Archived Opinion

Librarians are a reader’s best friend

Librarians are a reader’s best friend

To the Editor: 

The first librarian that I remember was Sadie Luck, a grandmotherly type who dispensed Kleenex and wiped noses in a small room near the Lloyd Hotel in Sylva. I was still in the elementary grades, and I usually entered with several of my peers. Sadie knew us all. 

She was my first experience with the wonderful world of books; she was also my first encounter with a kind of censorship. By the time I was 12, I had heard rumors about books that were supposed to deal with “forbidden subjects,” like Erskine Caldwell’s “Tobacco Road” or Mickey Spillaine’s “I, the Jury.”

However, each time I brought one of these books to the desk, Sadie gently took it from my hand, shook her head and said, “No, Gary Neil!
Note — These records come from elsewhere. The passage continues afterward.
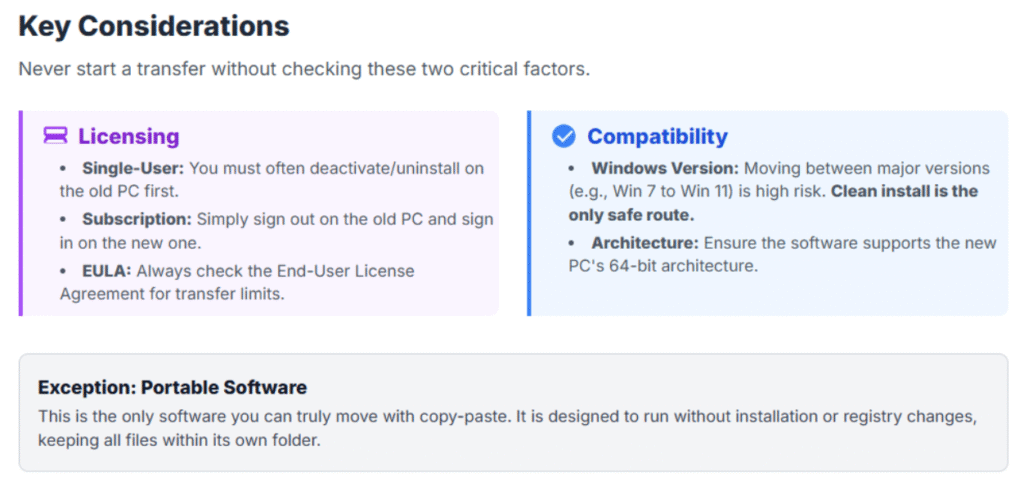
Task: Click the bold "Single-User:" label
Action: pyautogui.click(x=134, y=167)
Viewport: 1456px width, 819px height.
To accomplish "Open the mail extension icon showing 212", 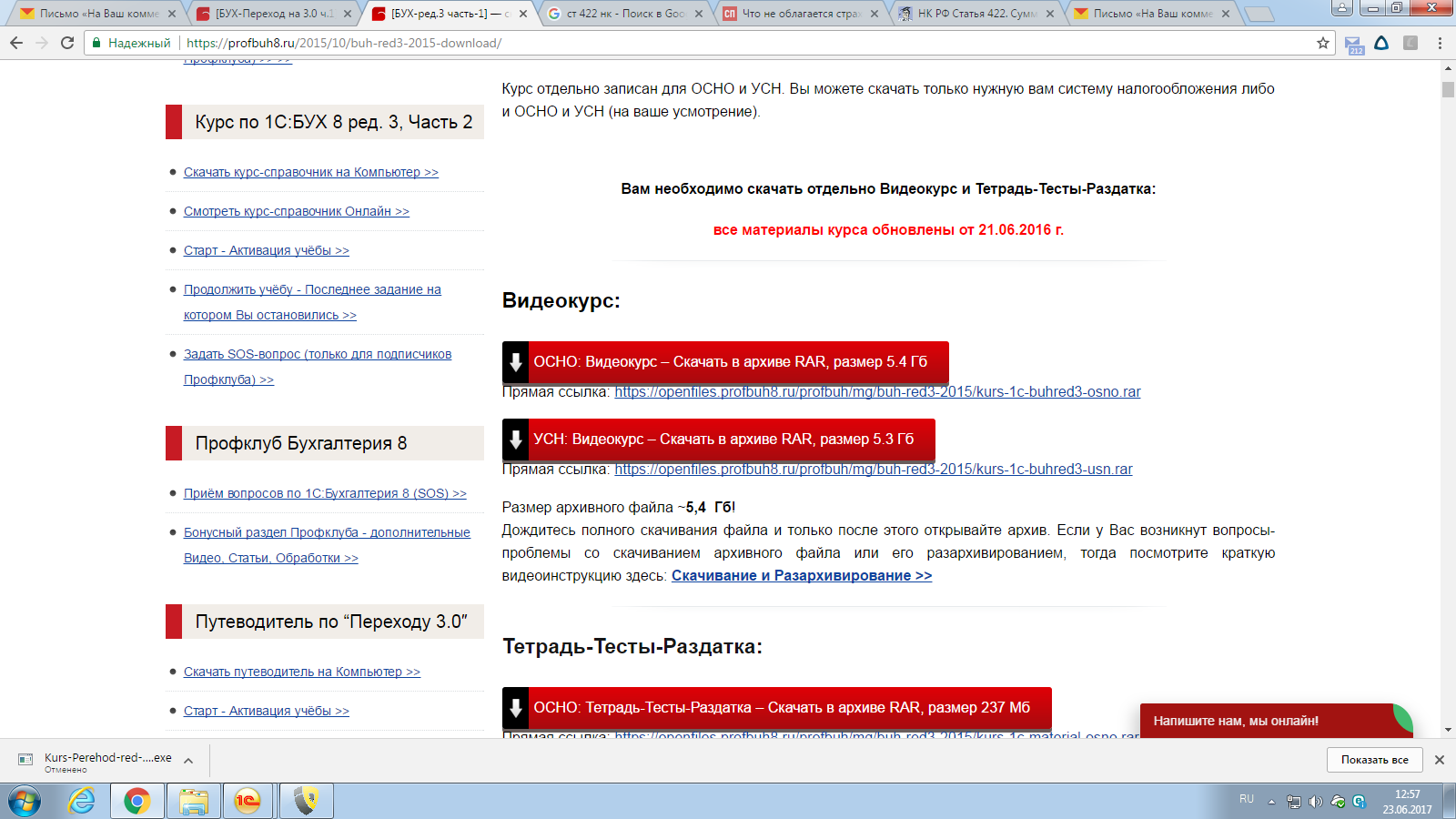I will coord(1354,44).
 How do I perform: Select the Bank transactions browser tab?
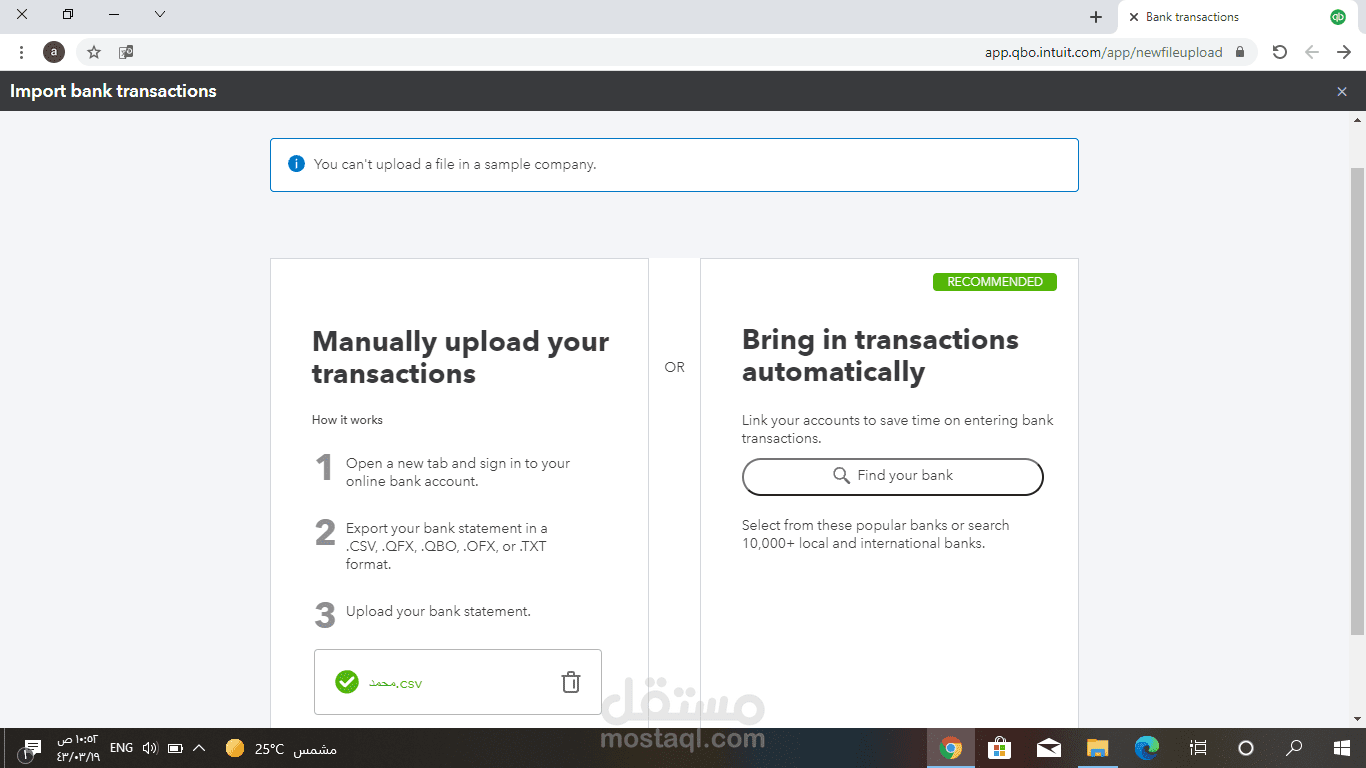pos(1192,16)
You are not ready for this!” Then, she lead me to a shelf which contained, “My Friend, Flicka” or “Lassie, Come Home.”

Sadie Luck was right. I loved “My Friend Flicka” and all of the sequels by the same author; I even read “Lassie, Come Home” twice. But, now, here is the thing. 

I still wanted to read Caldwell and Spillaine. In fact, my determination to find them was increased by the knowledge that they were forbidden to me. I found them, of course. It is my belief that anytime the adult world labels a book as harmful and pornographic, it establishes an instant need to become willful and resourceful: Find it!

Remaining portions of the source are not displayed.